§ Document excerpt

Just in: the TRO order in NetChoice v. Yost (the Ohio Parental Notification lawsuit).
This order should serve as another massive warning to policymakers aiming to enact similar legislation this year. We have standing and we will show up every time. drive.google.com/file/d/1vMcQdQ…
BTW NetChoice had to get a TRO before the preliminary injunction hearing because the Ohio law is set to go into effect next week.
@NetChoice I love y'all's explanation here in particular:
Strong start -- the Court acknowledges NetChoice's Constitutional standing and the compliance burdens associated with the Act.
The real highlight though is the Court's acknowledgement of NetChoice's standing to bring claims on behalf of both its members AND Ohioan minors.
Regarding irreparable harm, the Court notes that there is no way that NetChoice's members could recoup the costs incurred to comply with the law should it be struck down at a later point.
Regarding vagueness, the Court was not at all impressed with the State's attempt to clarify who the law applies to, calling attention to the loose 11 factor list set out by the Act.
The Court is similarly unimpressed w/the vague exception for "established" media entities.
Note to policymakers, attempting to only target social media companies you don't like is absolutely screwing you in court EVERY SINGLE TIME.

§ Information given
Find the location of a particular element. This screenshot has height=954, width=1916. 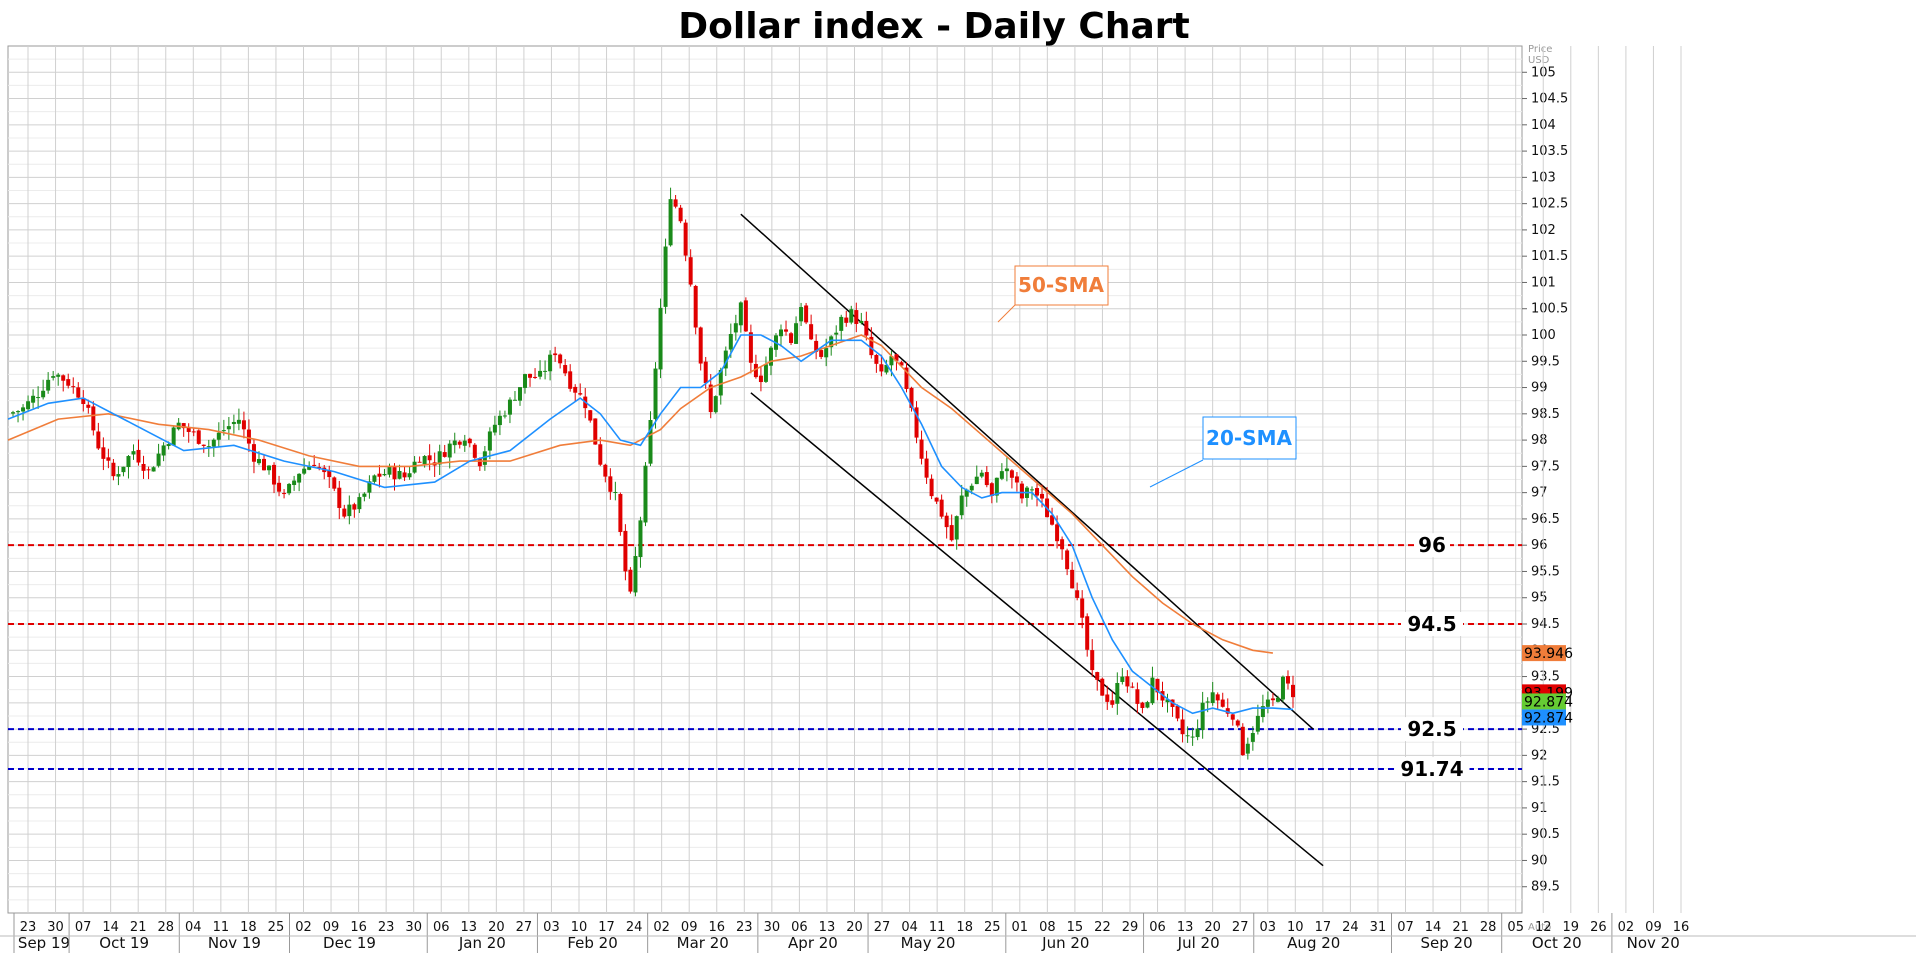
==
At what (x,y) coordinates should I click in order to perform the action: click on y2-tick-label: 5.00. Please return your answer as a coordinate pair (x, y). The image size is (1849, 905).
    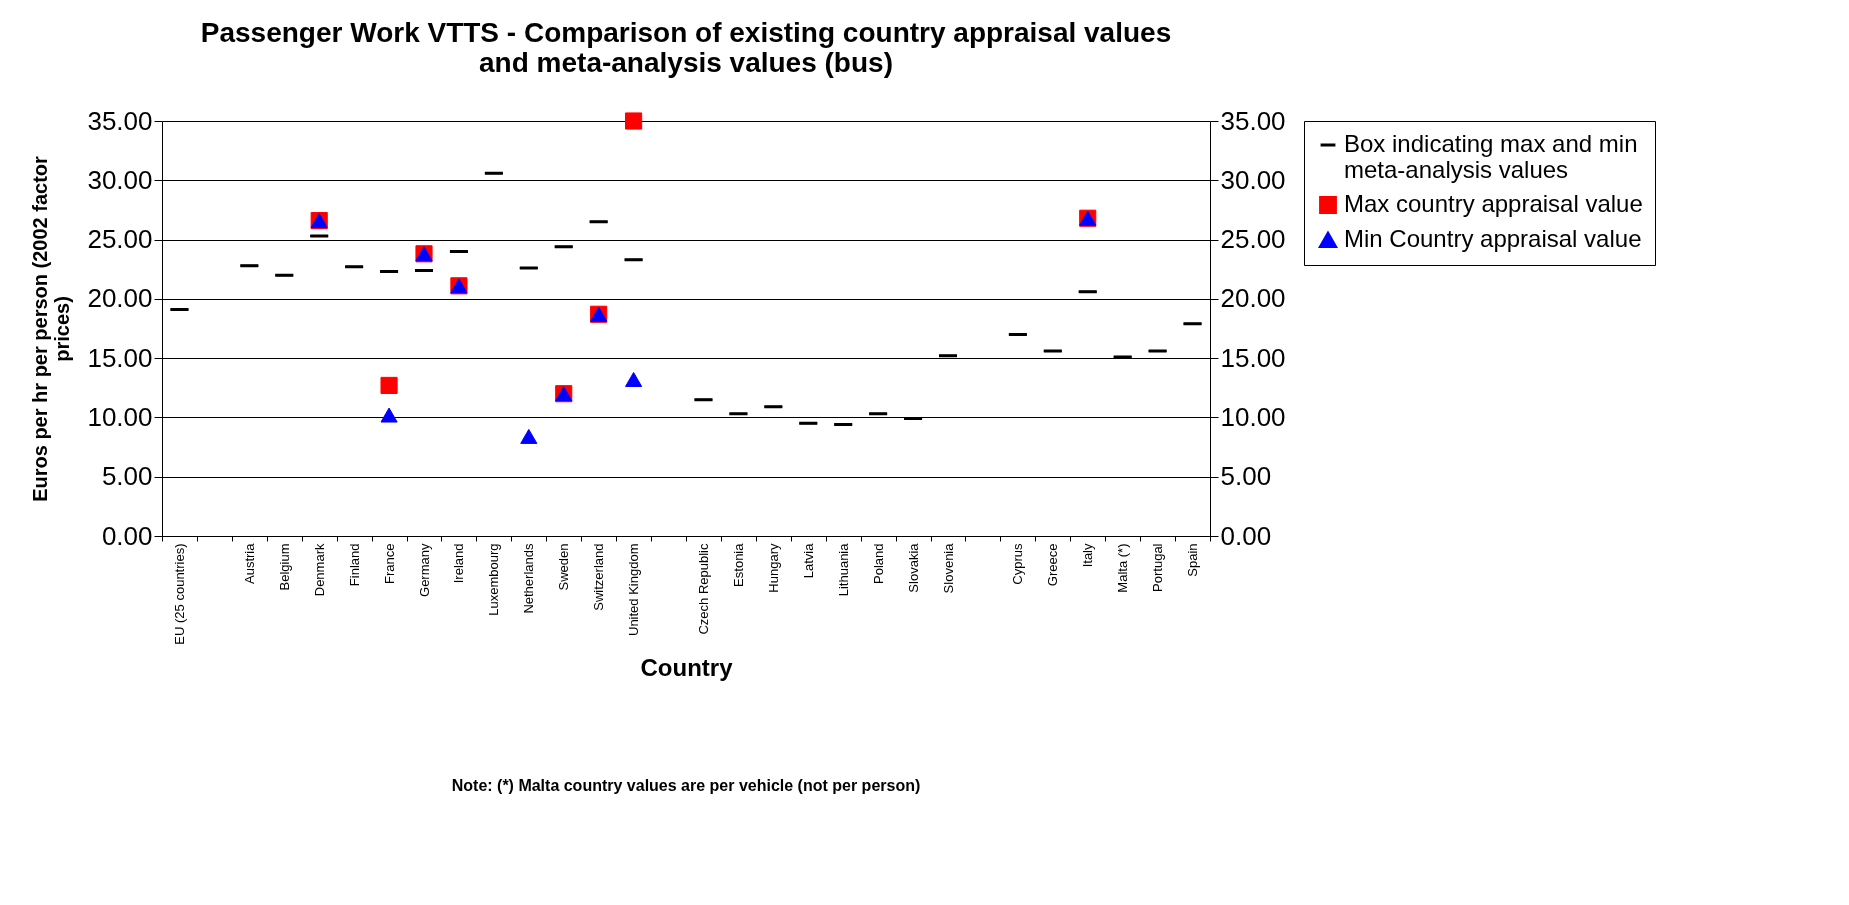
--
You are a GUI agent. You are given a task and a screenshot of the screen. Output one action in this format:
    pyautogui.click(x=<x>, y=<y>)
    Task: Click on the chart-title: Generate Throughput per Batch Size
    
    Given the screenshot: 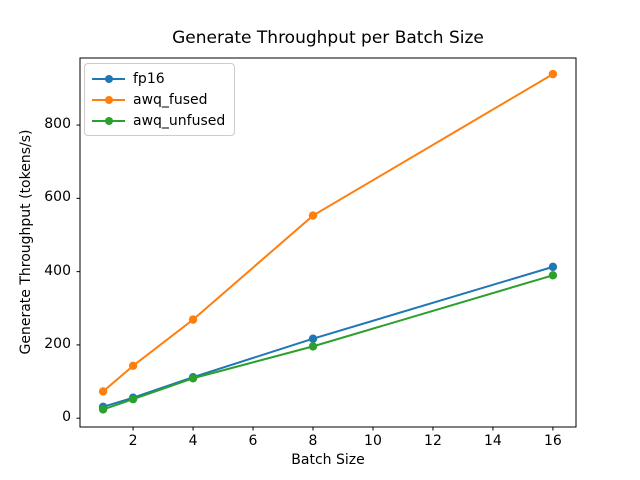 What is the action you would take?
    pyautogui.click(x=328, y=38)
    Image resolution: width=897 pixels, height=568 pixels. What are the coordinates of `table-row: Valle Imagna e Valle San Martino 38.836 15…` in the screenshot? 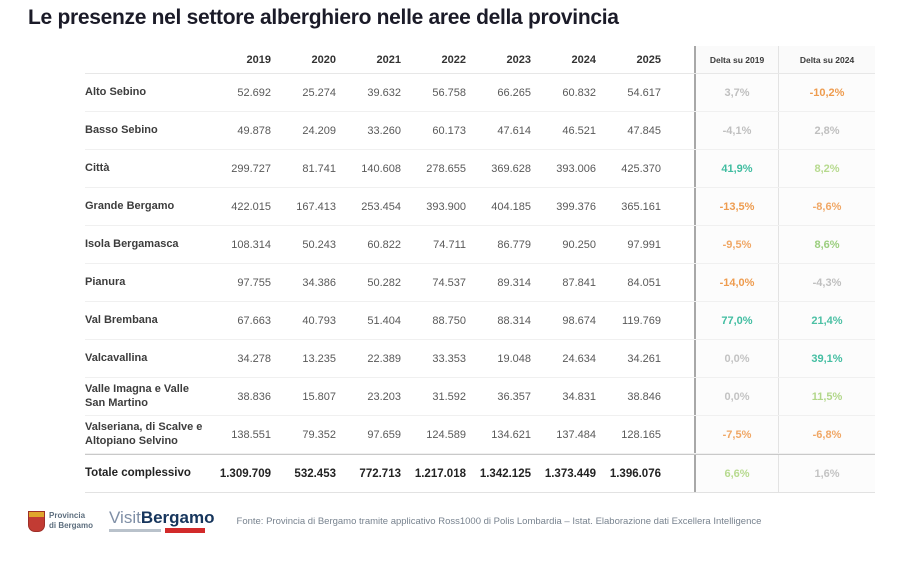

§ Work instructions
1) Translate this sentence from the thread about the NetChoice v. Yost order into Spanish: "Regarding irreparable harm, the Court notes that there is no way that NetChoice's members could recoup the costs incurred to comply with the law should it be struck down at a later point."
2) Print the part of the thread about the NetChoice v. Yost order starting at "Just in: the" and ending at "with the Act.".
Nothing in the listing matters for what comes next.

§ Solved problems
1) En cuanto al daño irreparable, el Tribunal señala que no hay manera de que los miembros de NetChoice puedan recuperar los costos incurridos para cumplir con la ley si esta fuera anulada más adelante.

2)
Just in: the TRO order in NetChoice v. Yost (the Ohio Parental Notification lawsuit).
This order should serve as another massive warning to policymakers aiming to enact similar legislation this year. We have standing and we will show up every time. drive.google.com/file/d/1vMcQdQ…
BTW NetChoice had to get a TRO before the preliminary injunction hearing because the Ohio law is set to go into effect next week.
@NetChoice I love y'all's explanation here in particular:
Strong start -- the Court acknowledges NetChoice's Constitutional standing and the compliance burdens associated with the Act.